* EXTRACTED MATERIAL:
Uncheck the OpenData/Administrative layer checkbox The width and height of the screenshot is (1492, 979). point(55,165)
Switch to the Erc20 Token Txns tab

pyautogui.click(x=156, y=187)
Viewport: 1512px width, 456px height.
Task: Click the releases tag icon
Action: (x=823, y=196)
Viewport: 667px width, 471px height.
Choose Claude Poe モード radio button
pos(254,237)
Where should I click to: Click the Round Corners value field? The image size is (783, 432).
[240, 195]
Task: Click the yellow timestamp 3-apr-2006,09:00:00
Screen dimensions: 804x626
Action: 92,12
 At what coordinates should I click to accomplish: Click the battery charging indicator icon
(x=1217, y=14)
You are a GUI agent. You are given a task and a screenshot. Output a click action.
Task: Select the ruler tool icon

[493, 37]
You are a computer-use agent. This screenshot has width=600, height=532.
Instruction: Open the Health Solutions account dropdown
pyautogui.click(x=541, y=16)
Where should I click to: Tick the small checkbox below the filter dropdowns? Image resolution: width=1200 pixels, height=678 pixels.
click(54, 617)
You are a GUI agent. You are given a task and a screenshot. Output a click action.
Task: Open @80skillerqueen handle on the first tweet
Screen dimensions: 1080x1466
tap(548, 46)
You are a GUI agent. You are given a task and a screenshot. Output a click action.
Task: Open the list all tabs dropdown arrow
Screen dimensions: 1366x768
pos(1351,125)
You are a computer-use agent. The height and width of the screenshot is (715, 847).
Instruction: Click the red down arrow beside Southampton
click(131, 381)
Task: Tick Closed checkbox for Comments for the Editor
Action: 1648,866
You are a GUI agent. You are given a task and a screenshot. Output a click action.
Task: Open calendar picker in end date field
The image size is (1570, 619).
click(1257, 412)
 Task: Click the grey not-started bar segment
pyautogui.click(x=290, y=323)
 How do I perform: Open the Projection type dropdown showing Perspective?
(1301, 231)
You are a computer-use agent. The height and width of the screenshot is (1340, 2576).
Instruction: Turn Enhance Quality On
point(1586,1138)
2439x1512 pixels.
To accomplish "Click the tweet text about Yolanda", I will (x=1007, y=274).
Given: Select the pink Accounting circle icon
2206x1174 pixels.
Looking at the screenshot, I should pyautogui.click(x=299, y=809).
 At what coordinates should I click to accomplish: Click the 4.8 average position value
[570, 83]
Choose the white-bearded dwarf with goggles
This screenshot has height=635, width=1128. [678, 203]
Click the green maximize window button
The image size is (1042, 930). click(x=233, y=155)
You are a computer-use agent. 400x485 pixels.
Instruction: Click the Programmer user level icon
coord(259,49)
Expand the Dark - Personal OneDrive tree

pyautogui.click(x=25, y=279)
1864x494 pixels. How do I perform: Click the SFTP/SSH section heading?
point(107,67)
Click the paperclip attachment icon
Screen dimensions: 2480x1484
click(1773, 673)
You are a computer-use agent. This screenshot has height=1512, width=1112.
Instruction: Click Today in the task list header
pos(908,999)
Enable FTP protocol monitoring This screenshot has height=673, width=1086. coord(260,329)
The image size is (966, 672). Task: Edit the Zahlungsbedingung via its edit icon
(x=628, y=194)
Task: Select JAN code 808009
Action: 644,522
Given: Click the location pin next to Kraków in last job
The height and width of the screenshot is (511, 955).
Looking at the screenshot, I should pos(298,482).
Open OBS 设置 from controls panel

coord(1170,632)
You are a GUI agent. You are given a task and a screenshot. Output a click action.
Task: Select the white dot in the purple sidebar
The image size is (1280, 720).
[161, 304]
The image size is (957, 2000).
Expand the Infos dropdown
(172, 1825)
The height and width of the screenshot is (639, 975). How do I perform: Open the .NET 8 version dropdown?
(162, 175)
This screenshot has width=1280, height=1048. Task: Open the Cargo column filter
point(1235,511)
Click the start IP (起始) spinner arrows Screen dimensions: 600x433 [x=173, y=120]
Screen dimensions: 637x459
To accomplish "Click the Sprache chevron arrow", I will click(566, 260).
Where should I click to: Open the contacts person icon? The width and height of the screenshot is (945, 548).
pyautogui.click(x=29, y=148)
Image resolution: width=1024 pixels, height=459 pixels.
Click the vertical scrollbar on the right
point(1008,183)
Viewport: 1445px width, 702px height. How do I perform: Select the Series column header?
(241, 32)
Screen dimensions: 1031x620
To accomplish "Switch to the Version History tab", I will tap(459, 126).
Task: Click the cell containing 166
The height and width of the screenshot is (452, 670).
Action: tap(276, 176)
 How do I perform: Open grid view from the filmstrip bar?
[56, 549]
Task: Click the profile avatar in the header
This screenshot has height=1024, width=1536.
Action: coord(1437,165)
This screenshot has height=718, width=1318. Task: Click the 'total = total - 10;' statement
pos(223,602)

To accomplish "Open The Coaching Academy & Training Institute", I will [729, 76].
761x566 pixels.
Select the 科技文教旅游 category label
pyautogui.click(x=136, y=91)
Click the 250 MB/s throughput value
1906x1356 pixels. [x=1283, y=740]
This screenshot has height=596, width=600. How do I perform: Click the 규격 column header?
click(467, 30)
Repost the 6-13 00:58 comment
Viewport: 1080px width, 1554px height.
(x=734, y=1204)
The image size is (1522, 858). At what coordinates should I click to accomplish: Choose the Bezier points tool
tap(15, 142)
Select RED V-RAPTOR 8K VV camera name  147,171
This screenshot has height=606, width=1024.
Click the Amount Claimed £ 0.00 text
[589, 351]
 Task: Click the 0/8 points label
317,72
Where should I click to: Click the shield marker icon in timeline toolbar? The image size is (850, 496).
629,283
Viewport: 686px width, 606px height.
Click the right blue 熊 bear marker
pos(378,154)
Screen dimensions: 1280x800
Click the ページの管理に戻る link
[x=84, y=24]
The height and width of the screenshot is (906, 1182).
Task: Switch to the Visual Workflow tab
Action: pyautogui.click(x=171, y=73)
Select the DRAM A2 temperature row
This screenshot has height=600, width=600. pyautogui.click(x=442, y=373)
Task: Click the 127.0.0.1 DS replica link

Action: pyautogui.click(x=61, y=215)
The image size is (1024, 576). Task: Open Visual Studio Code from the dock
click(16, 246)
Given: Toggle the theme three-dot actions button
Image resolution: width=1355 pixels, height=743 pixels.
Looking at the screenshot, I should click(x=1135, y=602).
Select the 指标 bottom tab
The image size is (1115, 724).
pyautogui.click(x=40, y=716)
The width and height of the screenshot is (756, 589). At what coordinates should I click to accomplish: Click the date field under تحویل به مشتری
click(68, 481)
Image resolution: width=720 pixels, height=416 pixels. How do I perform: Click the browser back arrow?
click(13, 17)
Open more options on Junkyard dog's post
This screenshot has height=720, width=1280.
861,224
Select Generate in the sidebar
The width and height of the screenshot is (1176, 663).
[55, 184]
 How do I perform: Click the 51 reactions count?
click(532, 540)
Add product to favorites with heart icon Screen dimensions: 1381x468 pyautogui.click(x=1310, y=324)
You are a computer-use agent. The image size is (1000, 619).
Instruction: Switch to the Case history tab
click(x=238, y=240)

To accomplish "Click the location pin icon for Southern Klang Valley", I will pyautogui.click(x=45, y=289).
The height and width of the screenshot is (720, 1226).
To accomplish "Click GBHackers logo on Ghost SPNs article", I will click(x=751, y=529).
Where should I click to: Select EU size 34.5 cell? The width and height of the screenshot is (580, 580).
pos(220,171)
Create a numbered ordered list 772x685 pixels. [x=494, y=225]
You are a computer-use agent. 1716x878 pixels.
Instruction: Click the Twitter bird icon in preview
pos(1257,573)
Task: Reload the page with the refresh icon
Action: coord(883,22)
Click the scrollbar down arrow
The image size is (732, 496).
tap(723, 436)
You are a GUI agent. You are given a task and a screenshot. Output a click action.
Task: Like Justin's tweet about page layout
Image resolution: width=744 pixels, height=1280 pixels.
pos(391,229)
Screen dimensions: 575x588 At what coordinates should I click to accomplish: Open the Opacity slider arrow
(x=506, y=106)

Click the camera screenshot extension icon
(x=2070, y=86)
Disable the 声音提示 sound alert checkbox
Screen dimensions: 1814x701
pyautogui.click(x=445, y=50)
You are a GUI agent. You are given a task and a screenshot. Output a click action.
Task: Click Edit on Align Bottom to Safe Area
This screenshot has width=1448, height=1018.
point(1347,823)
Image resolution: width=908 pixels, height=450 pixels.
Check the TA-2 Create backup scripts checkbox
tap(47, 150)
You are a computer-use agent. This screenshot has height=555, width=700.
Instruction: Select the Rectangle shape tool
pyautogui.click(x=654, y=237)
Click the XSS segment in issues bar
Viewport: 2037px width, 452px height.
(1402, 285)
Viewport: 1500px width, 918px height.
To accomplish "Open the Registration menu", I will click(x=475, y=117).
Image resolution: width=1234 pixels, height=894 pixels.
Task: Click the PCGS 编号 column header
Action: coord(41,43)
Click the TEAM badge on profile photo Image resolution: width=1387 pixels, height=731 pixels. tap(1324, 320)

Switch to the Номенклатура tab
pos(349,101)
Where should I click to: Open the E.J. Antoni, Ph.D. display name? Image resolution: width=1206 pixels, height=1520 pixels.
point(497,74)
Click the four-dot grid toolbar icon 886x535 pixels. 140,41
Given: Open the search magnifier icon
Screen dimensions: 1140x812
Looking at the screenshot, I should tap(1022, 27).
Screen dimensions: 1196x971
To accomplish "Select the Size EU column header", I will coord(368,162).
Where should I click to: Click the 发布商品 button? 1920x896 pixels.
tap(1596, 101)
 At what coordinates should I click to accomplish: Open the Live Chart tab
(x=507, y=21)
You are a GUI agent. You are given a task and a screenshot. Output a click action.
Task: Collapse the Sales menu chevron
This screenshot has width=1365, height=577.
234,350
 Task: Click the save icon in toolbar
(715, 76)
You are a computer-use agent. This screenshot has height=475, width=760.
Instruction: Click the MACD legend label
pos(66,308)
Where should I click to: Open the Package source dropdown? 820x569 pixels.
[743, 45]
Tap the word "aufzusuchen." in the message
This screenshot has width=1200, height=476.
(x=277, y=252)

* ASSIGNMENT: From the entries above, write out only the lines starting at the line that holds "The width and height of the screenshot is (756, 589)." and ending at the line that holds "Add product to", keeping both and matching them exactly.

* SOLUTION:
The width and height of the screenshot is (756, 589). At what coordinates should I click to accomplish: Click the date field under تحویل به مشتری
click(68, 481)
Image resolution: width=720 pixels, height=416 pixels. How do I perform: Click the browser back arrow?
click(13, 17)
Open more options on Junkyard dog's post
This screenshot has height=720, width=1280.
861,224
Select Generate in the sidebar
The width and height of the screenshot is (1176, 663).
[55, 184]
 How do I perform: Click the 51 reactions count?
click(532, 540)
Add product to favorites with heart icon Screen dimensions: 1381x468 pyautogui.click(x=1310, y=324)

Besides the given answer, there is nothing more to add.